Risk markers that have shown promise in improving risk discrimination include carotid intima–media thickness (CIMT), coronary artery calcium (CAC) scores, brachial flow–mediated dilation (FMD), ankle-brachial index (ABI), high-sensitivity C-reactive protein (CRP), and family history of coronary heart disease (CHD).4-9 A recent American College of Cardiology Foundation/American Heart Association statement on the use of markers to improve cardiovascular risk prediction beyond the FRS gave family history a class I recommendation; CIMT, CAC, ABI, and high-sensitivity CRP received class II recommendations, while the American College of Cardiology Foundation/American Heart Association recommended against the use of brachial FMD (class III).10 However, these recommendations were limited by the relative paucity of published data and the fact that the published studies of individual risk markers were performed in different cohorts with different composite outcomes, analytic methodologies, and inadequate statistical power to detect improvements of risk prediction beyond commonly used risk-prediction algorithms. Moreover, there are no comprehensive head-to-head comparisons of these risk markers in a single population cohort similar to the US population. Determining the relative improvements in prediction afforded by various risk markers, especially when considering intermediate-risk individuals as classified by the FRS, could help determine the most efficient strategy for identifying select, intermediate-risk participants for more aggressive primary prevention interventions, including the use of aspirin and lower targets for drug treatments of low-density lipoprotein (LDL) cholesterol and blood pressure.

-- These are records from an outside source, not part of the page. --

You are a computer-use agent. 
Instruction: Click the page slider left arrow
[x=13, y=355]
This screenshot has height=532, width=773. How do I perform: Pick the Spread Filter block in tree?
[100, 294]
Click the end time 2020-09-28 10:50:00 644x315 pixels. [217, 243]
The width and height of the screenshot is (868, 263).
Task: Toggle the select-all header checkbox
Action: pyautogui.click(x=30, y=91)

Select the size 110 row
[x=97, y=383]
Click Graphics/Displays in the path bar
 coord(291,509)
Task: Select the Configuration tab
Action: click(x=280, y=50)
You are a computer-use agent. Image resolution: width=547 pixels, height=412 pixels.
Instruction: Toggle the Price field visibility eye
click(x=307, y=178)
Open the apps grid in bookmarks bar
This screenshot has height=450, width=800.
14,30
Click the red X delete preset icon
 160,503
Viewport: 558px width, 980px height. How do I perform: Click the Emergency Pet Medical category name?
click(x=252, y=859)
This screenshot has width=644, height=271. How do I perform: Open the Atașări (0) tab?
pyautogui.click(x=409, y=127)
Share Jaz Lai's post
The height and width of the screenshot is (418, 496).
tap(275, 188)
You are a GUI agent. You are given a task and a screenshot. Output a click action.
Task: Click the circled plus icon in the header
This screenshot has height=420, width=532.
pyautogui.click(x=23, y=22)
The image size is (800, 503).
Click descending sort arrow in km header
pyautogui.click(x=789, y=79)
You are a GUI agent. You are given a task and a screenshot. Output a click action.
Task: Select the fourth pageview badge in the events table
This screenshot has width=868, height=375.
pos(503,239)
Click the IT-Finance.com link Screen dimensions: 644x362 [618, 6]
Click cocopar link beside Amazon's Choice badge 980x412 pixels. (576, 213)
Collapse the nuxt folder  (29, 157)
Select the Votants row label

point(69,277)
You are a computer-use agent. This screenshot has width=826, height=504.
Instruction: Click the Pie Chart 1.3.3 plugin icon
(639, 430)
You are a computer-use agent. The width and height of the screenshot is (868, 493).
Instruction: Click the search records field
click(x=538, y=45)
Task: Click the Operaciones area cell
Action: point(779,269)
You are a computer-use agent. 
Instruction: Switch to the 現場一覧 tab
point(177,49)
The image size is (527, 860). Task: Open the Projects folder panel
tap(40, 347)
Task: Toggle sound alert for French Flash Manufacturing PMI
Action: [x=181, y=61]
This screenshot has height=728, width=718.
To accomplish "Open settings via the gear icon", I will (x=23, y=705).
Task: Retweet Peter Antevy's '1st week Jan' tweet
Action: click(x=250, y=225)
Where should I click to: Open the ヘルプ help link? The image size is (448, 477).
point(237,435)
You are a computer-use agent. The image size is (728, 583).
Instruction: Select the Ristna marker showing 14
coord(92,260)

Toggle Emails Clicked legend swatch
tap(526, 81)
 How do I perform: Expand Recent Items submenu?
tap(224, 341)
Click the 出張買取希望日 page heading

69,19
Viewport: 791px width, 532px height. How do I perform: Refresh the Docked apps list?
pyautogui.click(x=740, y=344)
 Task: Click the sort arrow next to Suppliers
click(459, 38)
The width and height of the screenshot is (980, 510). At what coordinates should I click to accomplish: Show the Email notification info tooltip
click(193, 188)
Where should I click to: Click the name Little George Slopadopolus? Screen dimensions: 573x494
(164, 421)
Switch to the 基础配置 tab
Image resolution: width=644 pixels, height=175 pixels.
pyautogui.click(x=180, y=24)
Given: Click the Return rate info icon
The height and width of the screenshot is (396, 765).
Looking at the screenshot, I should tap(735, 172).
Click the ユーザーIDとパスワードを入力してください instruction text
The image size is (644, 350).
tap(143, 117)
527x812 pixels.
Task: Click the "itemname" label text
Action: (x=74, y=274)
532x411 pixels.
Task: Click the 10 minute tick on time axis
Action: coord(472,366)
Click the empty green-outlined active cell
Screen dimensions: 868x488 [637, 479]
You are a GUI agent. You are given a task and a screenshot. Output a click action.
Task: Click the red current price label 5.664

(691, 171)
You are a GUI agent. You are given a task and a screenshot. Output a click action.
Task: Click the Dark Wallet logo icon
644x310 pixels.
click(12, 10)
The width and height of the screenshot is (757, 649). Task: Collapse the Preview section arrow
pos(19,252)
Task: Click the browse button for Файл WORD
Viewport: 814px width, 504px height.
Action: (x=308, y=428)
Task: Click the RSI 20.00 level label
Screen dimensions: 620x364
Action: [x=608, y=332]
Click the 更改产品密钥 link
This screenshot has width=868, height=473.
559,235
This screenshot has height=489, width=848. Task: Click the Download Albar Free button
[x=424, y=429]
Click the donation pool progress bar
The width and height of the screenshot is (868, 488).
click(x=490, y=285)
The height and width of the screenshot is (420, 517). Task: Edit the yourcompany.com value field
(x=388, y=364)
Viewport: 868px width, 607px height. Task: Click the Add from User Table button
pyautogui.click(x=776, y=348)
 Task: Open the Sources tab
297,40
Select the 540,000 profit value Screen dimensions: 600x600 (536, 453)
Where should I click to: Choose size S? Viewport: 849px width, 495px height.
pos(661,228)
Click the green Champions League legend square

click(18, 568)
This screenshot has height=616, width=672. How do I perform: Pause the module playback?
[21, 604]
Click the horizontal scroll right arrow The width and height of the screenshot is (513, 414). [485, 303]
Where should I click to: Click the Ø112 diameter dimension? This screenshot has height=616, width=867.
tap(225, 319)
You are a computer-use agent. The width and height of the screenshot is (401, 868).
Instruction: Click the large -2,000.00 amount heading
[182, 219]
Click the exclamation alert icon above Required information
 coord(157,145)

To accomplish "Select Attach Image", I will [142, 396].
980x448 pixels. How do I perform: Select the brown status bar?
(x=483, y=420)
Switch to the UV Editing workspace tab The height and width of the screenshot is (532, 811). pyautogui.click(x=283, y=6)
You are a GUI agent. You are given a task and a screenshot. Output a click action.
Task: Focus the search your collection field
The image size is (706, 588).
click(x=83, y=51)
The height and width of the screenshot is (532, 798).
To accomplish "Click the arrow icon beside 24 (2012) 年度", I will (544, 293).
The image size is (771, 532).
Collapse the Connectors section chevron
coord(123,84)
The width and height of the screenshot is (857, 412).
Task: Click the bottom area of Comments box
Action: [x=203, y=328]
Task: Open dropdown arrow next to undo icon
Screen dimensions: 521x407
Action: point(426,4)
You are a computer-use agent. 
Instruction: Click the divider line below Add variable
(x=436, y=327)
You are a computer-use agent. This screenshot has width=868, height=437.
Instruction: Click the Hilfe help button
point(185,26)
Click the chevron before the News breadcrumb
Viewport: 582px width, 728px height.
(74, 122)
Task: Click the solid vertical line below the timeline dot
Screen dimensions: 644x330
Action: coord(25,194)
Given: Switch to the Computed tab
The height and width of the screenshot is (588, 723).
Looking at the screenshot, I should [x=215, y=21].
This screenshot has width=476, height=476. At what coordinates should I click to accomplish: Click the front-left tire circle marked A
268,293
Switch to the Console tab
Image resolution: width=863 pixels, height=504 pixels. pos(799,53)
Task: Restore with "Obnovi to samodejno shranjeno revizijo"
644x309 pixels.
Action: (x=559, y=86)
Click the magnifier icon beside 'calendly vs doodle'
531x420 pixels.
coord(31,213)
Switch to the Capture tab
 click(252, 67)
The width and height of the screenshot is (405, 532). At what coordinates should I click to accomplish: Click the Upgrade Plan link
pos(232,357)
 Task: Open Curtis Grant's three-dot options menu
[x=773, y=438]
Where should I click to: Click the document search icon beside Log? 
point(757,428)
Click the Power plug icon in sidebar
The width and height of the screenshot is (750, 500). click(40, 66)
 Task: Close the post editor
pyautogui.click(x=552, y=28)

In this report, we assess the improvements in prediction accuracy and reclassification to high- and low-risk categories using CIMT, CAC, FMD, ABI, high-sensitivity CRP, and family history of CHD in asymptomatic adults classified as intermediate risk (FRS standards) who participated in the Multi-Ethnic Study of Atherosclerosis (MESA).
Study Population and Data Collection
The study design for the MESA study has been published elsewhere.11 In brief, MESA is a prospective cohort study to investigate the prevalence, correlates, and progression of subclinical CVD in individuals without known CVD at baseline.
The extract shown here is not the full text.